======== Supplied information ========

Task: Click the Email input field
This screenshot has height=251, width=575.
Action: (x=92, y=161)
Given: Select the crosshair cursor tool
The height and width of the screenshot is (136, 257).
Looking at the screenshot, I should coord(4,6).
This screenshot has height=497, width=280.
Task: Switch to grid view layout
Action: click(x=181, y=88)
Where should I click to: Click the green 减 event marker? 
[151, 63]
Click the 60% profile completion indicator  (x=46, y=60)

========
======== Supplied information ========

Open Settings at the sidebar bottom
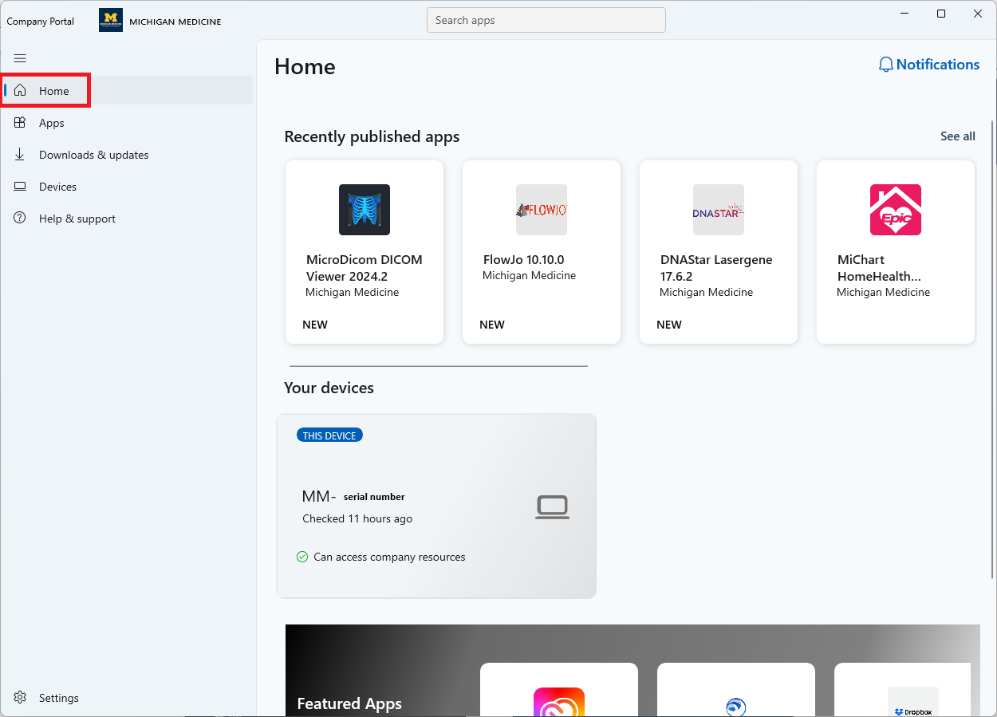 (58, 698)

========

Extract from the records above the lines from the one containing "Task: Click the Email input field" to the one containing "Click the 60%", both lines included, exactly as they appear and with nothing else.

#### Output for this exercise
Task: Click the Email input field
This screenshot has height=251, width=575.
Action: (x=92, y=161)
Given: Select the crosshair cursor tool
The height and width of the screenshot is (136, 257).
Looking at the screenshot, I should coord(4,6).
This screenshot has height=497, width=280.
Task: Switch to grid view layout
Action: click(x=181, y=88)
Where should I click to: Click the green 减 event marker? 
[151, 63]
Click the 60% profile completion indicator  (x=46, y=60)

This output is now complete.